Mensen die leefden in de eerste tweehonderd jaar, dat was de tijd van de Ashāb al-Kirām en de Tābi’īn (radi Allāhu anhum) wisten dat deze ahadīth werden gezegd om de verkeerde beschuldigingen van priesters te weerleggen. Toen dit tijdperk voorbij was, werden verschillende ahadīth benadrukt. Deze ahadīth informeerden ons dat er goede aspecten zijn aan het vrijgezellenstaat en het getrouwde leven, afhankelijk van de speciale situaties van de betrokkenen. Profeet Mohammed ﷺ zei: “Na tweehonderd jaar is de beste van jullie degene die hafifulhaz is, dit wil zeggen conform de Profeet Mohammed ﷺ: “De persoon die geen vrouw of kind heeft.”
Grote geleerden als Bishr al-Hafi, Bāyazid al-Bustāmi, Abul Hussain Noori, Mehboob-e-Ilāhi Nizāmuddin Chisthi (radi Allāhu anhum) waren allemaal vrijgezellen.
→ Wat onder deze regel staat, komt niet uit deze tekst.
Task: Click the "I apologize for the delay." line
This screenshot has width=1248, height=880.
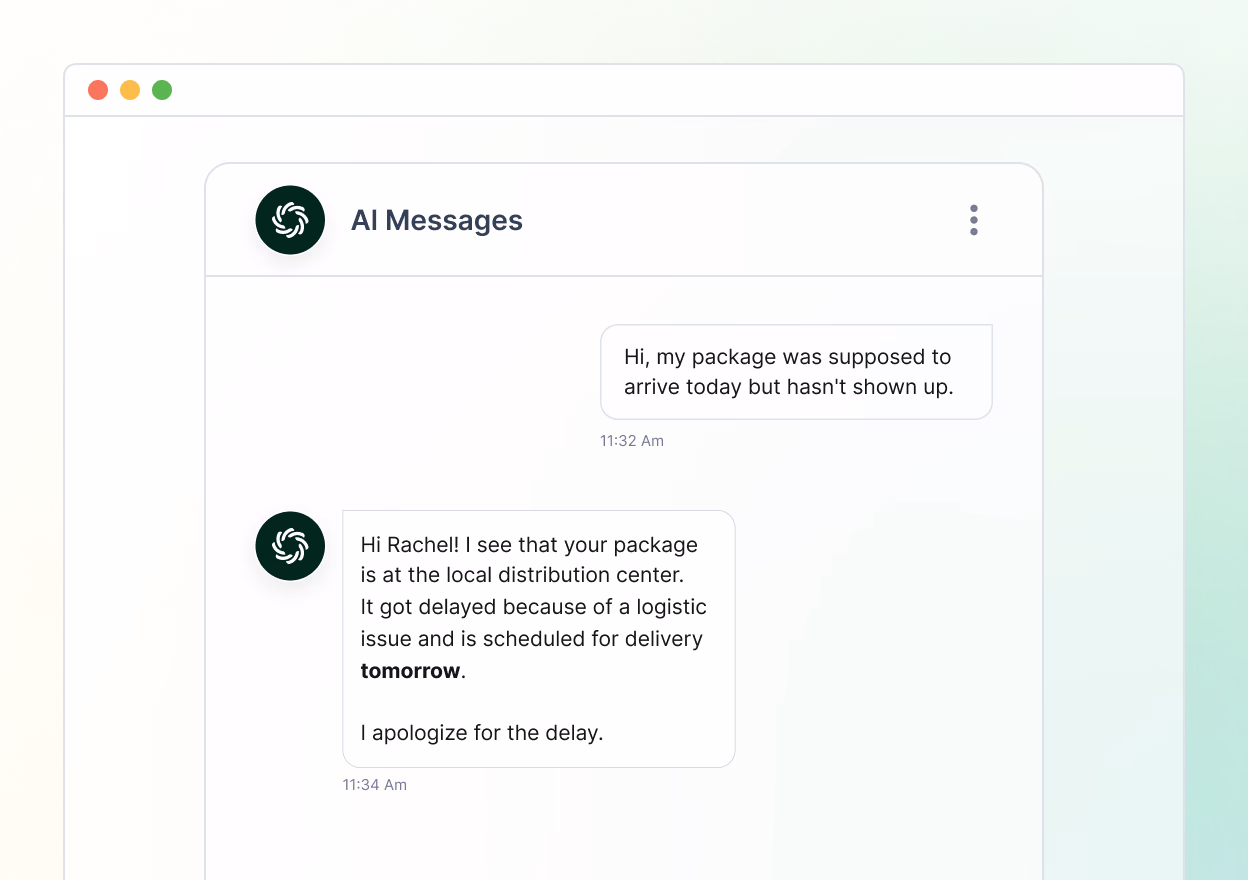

Deze hadīth onthult de eer en superioriteit van deze grote geleerden en degenen zoals zij die tweehonderd jaar na de Hijrah leefden.
- De Ashāb al-Kirām, Tābi’īn en Taba al-Tābi’īn leefden in de beste tijden; zo waren hun Imān (geloof), sabr (geduld), zuhd (ascetisme) en tawakkul (vertrouwen op Allāh’s plan) zeer sterk en waardevol. De volgende hadīth prijst hen door te zeggen: “De beste tijden is mijn tijdperk. Dan de tijd die naast de mijne ligt. Dan de moslims van die tijd naast hen. Hierna zal liegen een wijdverbreide praktijk worden. (Sommige) mensen zullen valse getuigenis afleggen, zelfs zonder dat daarom wordt gevraagd.” De nafs van deze grote persoonlijkheden zouden zich niet hechten aan de middelen die de Shari’ah niet deugddoend vond, en zouden niet neigen om te verdienen met manieren van harām omdat ze hun tawakkul, zuhd en rida (toestemming) verhoogden door dicht bij Rasūlullāh ﷺ te zijn, en door zijn sohbat bij te wonen. Latere generaties konden echter niet zoals zij zijn.
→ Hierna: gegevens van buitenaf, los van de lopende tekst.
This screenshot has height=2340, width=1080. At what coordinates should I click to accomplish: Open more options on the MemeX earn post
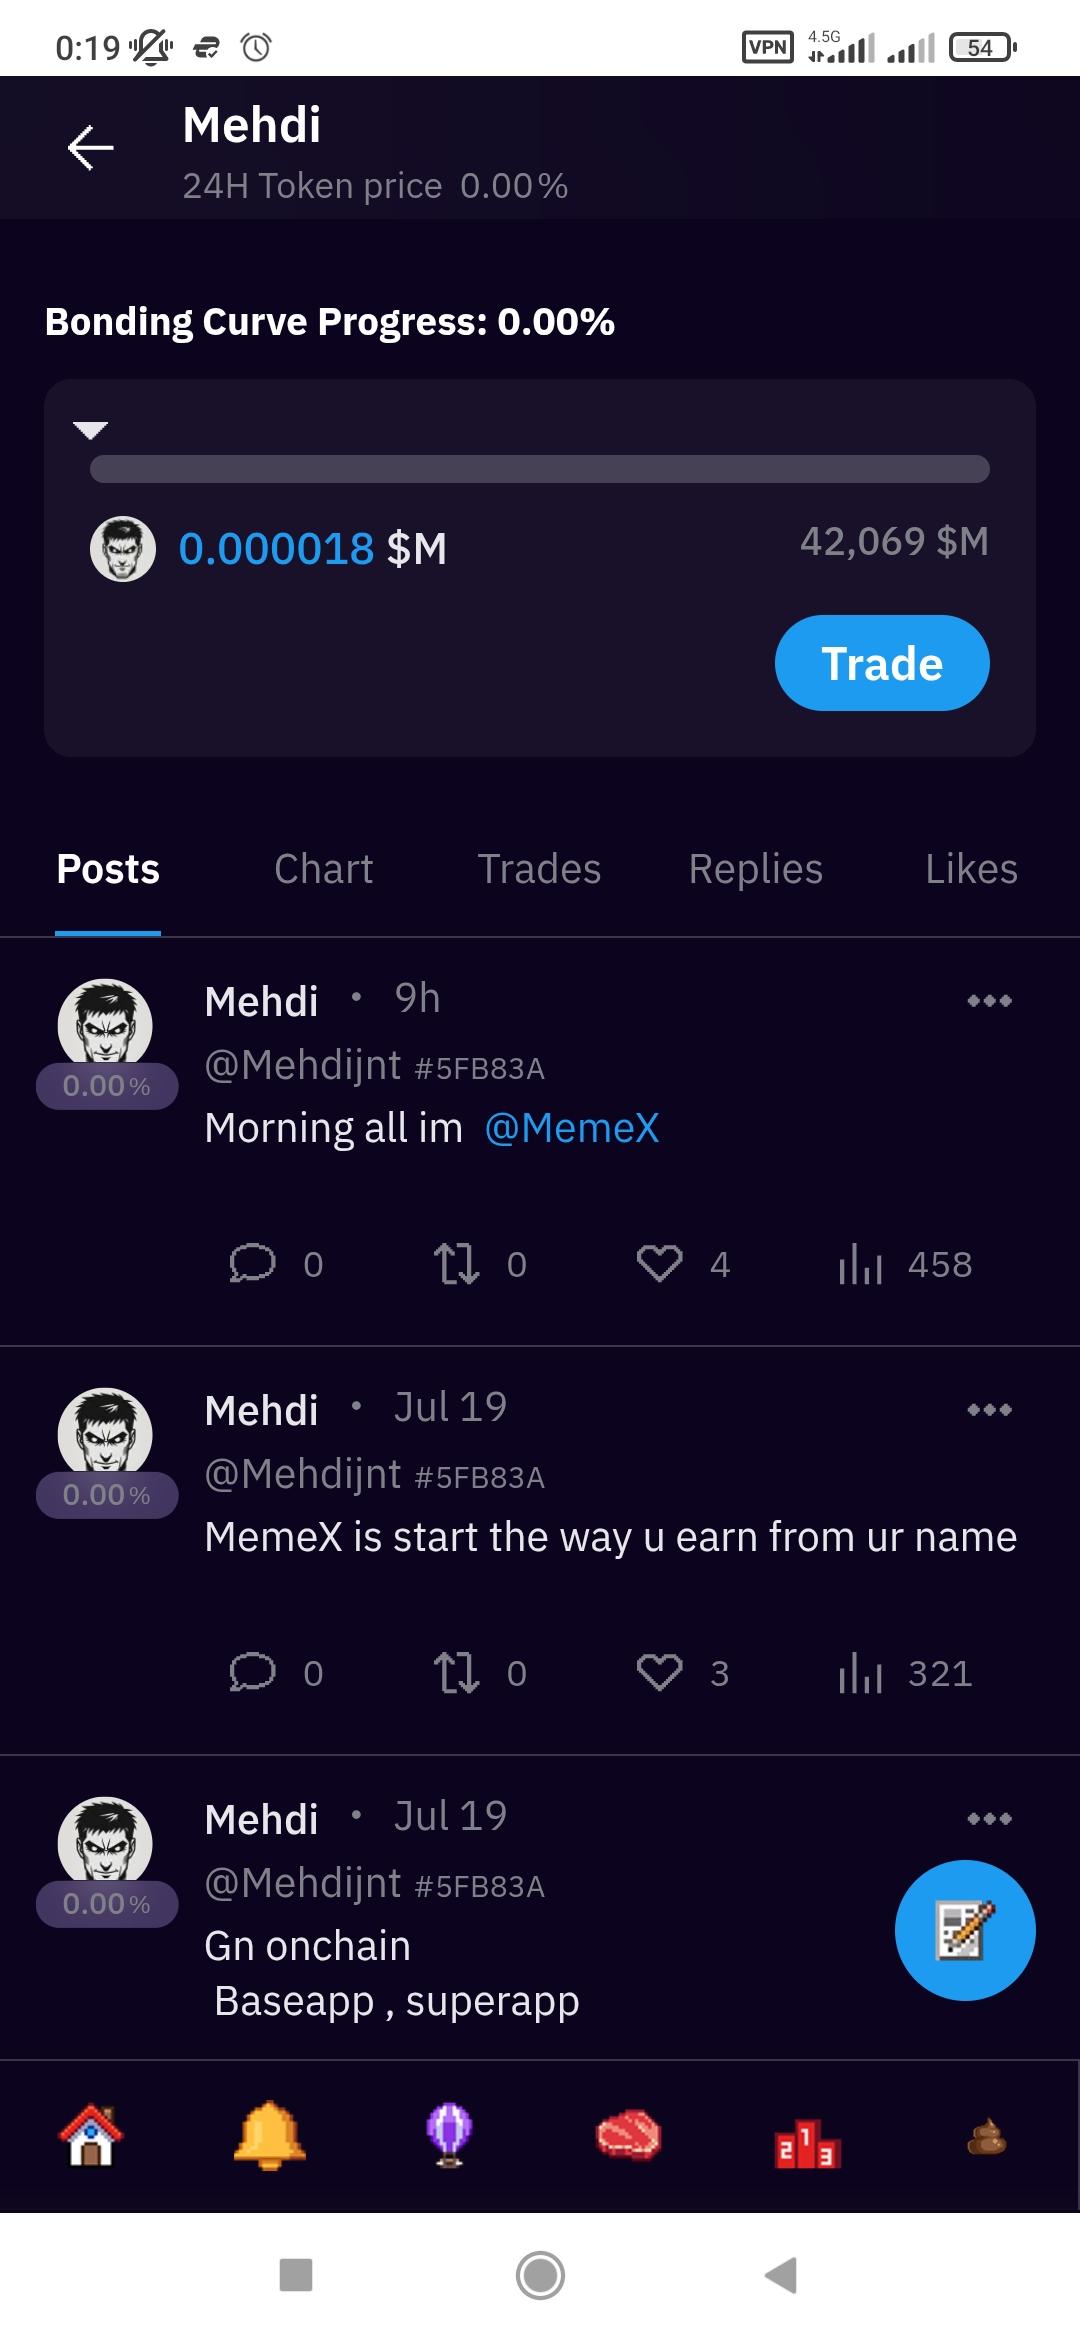(x=989, y=1410)
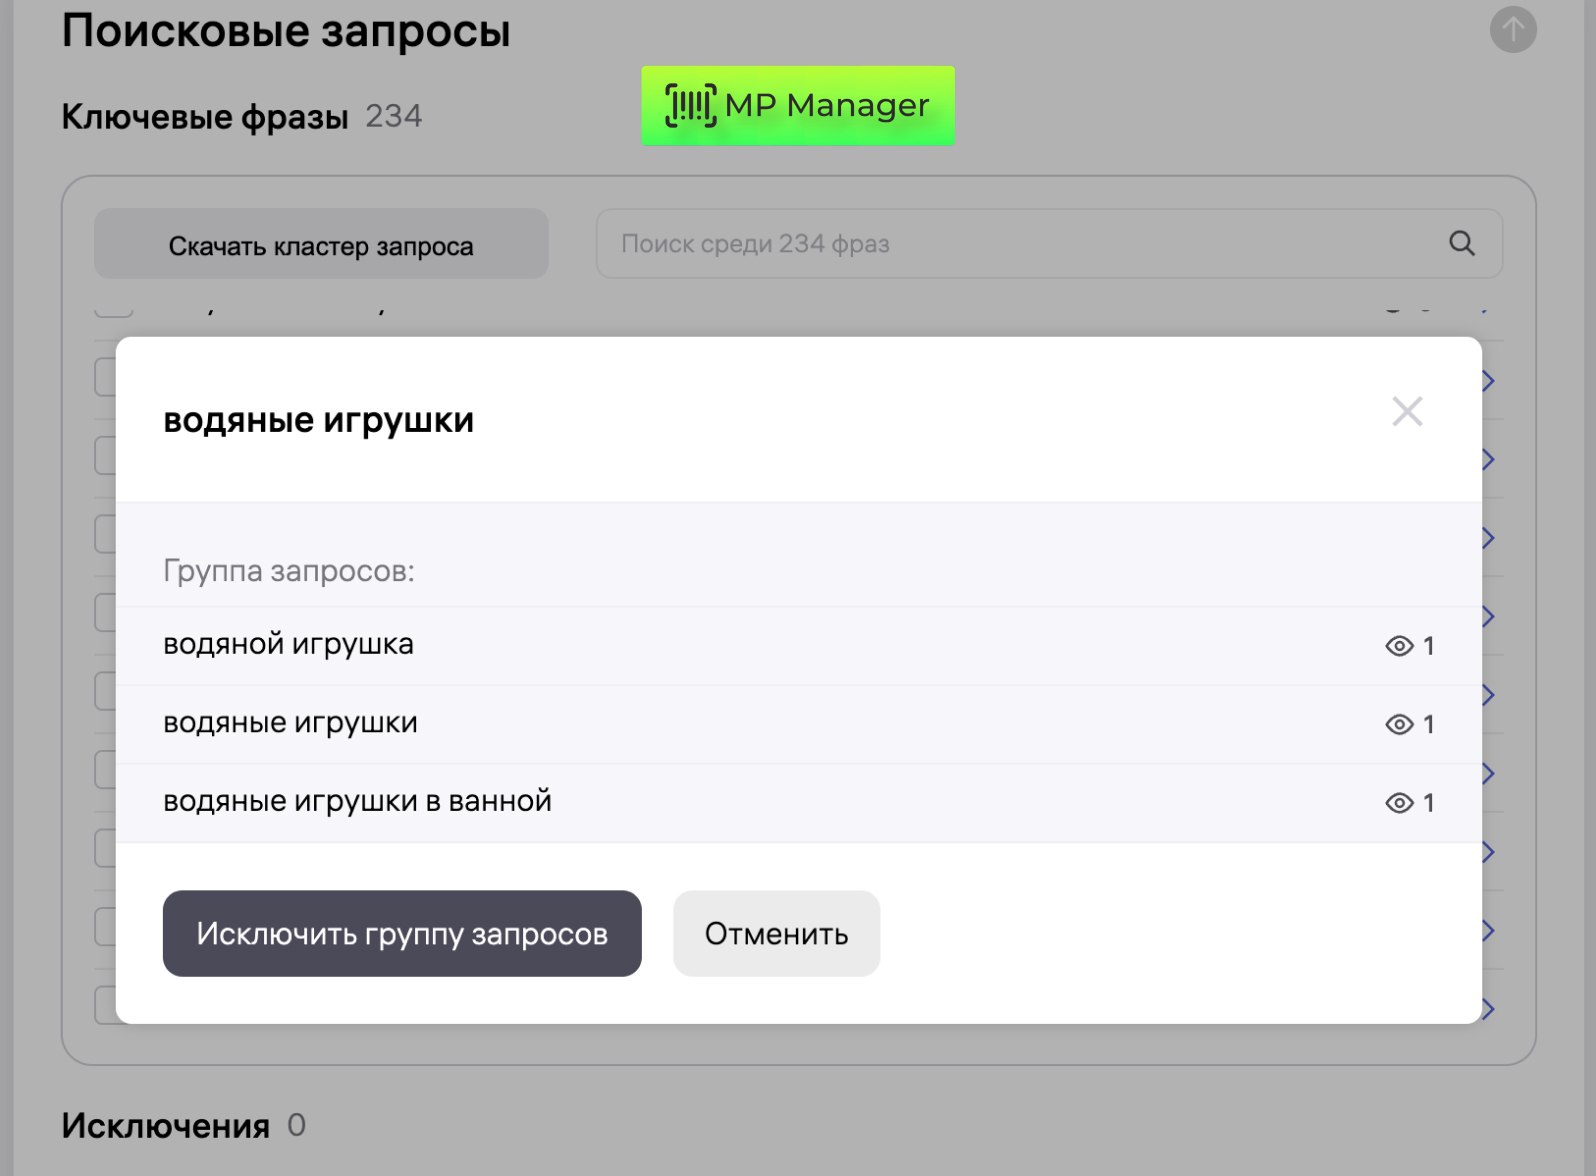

- Profeet Mohammed ﷺ wist door de Noor (Licht) van profetie en door de juiste firāsat (intuïtie) dat de religie van de islam over de hele wereld zou worden verspreid door de Ashāb al-Kirām, Tābi’īn en Taba al-Tābi’īn (radi Allāhu anhum). Hij moedigde het huwelijk aan, zodat degenen die de religie van de islam over de hele wereld zouden verspreiden, en degenen met wie de islamitische religie zou worden versterkt, zich zouden vermenigvuldigen.
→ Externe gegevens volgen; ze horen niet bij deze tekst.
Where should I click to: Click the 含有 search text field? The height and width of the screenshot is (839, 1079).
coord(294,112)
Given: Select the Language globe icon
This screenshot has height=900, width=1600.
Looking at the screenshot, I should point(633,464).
Om deze drie redenen was het noodzakelijk om te trouwen in de tijd van de Ashāb al-Kirām, Tābi’īn en Taba al-Tābi’īn (radi Allāhu anhum). Het was ook gepast om single te zijn voor mensen die achter hen aan kwamen; daarom, toen Sufyan al-Sawri (Rahmatullāhi Alaih) de bovengenoemde hadīth hoorde, zei hij: “Wallāh, het is halāl om single te zijn op dit moment.” Toen ze Bishr al-Hafi vroegen waarom hij ongehuwd was, antwoordde hij: “Ik heb zo’n nafs dat ik ten eerste probeer ervan te scheiden. Hoe kan ik er nog een toevoegen?”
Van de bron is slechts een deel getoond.